The Capital Raising Shares and any entitlements pursuant to the Open Offer and Offer for Subscription will not be registered under the US Securities Act of 1933, as amended (the "US Securities Act"), or the relevant laws of any state, province or territory of the United States. Unless so registered, the Capital Raising Shares and any entitlements pursuant to the Open Offer and Offer for Subscription may not be offered, sold, taken up or exercised, within the United States except in a transaction that is exempt from, or not subject to, the registration requirements of the US Securities Act. There will be no public offer in the United States. Outside the United States, the Capital Raising Shares are being offered in reliance on Regulation S under the US Securities Act. The Capital Raising Shares are being offered within the United States only to persons reasonably believed to be both qualified institutional buyers (within the meaning of Rule 144A under the US Securities Act) and qualified purchasers (as defined in Section 2(a)(51) of the US Investment Company Act of 1940, as amended).
This announcement has been issued by and is the sole responsibility of the Company.
Numis Securities Limited, which is authorised and regulated in the United Kingdom by the Financial Conduct Authority, is acting for IP Group plc and for no-one else in connection with the contents of this announcement and will not be responsible to anyone other than IP Group plc for providing the protections afforded to clients of Numis Securities Limited, or for providing advice in relation to the contents of this announcement or any matters referred to herein.
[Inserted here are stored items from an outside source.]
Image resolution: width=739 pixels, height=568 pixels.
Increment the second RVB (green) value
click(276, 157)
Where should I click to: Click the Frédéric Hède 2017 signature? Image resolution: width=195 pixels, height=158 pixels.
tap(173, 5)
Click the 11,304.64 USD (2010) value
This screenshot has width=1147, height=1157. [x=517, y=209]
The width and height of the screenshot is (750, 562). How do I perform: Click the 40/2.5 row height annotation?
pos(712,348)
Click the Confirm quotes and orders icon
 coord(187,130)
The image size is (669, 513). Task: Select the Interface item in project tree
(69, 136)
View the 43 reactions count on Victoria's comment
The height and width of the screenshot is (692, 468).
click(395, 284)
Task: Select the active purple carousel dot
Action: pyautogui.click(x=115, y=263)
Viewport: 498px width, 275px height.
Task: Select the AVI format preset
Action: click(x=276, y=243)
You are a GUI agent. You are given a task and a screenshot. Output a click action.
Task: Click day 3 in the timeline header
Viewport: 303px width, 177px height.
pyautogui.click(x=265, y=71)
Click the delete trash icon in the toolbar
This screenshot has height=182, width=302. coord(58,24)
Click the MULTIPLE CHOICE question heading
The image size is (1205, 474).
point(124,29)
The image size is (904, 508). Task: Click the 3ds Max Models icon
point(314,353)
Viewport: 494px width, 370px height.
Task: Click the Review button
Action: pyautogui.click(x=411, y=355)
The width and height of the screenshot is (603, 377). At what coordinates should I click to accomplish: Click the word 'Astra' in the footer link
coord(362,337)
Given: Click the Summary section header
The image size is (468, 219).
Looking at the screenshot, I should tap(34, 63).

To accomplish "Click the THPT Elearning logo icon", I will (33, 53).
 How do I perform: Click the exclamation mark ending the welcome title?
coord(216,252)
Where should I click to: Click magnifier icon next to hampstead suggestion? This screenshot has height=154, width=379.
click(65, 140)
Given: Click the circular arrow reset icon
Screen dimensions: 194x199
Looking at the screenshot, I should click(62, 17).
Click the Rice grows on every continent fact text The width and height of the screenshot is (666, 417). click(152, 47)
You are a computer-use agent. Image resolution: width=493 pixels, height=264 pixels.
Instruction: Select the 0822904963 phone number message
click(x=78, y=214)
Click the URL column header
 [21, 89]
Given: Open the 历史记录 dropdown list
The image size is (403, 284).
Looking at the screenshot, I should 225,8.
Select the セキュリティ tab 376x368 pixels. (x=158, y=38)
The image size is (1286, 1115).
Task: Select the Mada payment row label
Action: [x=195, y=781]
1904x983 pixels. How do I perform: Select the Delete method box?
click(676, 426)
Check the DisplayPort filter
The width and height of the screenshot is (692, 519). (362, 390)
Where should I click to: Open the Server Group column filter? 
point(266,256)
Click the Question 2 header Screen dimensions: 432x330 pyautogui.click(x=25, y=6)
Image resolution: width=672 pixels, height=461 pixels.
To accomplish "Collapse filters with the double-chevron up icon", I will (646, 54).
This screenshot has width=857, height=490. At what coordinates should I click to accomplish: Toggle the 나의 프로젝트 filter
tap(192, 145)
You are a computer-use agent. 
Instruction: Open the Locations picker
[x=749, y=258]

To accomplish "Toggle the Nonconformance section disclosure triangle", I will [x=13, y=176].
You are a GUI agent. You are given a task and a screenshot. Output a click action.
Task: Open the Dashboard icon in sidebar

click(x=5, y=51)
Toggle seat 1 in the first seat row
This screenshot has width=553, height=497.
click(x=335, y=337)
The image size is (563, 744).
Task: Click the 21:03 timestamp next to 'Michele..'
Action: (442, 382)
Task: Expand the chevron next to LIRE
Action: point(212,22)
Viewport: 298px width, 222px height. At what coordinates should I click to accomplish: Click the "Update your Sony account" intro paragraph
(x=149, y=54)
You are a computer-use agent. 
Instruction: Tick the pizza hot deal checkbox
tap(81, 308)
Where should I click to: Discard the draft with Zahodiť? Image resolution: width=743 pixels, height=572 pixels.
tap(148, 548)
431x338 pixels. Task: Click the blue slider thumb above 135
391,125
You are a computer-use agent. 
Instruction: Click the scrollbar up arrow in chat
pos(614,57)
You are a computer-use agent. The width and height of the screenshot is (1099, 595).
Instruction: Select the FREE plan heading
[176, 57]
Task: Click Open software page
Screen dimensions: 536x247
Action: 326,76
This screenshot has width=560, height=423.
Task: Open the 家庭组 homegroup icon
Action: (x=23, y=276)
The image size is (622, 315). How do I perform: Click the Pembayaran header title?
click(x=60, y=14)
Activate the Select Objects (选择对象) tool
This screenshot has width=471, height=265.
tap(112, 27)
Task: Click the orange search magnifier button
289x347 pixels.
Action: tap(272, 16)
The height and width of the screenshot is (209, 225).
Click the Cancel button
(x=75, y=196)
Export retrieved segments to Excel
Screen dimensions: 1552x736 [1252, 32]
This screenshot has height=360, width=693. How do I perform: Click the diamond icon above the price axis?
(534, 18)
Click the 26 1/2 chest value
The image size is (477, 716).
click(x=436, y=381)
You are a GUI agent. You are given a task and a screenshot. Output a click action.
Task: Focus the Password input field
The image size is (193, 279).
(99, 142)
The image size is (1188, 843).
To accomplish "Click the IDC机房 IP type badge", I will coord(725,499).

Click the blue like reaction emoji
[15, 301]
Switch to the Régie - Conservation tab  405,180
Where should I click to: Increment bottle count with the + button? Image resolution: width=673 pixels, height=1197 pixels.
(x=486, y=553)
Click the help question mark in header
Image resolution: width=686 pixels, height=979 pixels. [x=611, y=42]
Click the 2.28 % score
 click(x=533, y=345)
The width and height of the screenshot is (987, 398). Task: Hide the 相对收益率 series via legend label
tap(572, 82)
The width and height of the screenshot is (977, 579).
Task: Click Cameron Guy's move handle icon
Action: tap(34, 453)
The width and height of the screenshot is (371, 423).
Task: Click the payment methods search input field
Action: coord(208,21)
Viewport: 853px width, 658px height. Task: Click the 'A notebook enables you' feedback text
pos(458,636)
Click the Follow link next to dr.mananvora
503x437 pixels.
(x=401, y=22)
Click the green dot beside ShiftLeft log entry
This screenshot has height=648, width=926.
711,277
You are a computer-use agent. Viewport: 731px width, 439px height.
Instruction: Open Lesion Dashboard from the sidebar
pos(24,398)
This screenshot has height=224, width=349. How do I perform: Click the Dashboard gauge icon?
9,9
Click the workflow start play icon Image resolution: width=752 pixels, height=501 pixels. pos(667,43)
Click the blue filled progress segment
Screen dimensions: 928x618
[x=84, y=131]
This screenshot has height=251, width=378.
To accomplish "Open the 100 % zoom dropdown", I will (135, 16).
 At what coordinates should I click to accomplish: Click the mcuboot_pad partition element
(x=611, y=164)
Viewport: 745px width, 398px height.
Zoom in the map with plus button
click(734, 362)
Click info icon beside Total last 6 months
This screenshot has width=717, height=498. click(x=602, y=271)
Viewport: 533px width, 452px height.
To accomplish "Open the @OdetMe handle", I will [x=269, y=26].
Numis Securities Limited is not responsible for the contents of this announcement. Numis Securities Limited has given and not withdrawn its written consent to the issue of this announcement with the inclusion of the reference to its name in the form and context in which it is included.
This announcement has been prepared for the purposes of complying with the applicable law and regulation of the United Kingdom and the information disclosed may not be the same as that which would have been disclosed if this announcement had been prepared in accordance with the laws and regulations of any jurisdiction outside of the United Kingdom.
Any person receiving this announcement is advised to exercise caution in relation to the Capital Raising. If in any doubt about any of the contents of this announcement, independent professional advice should be obtained.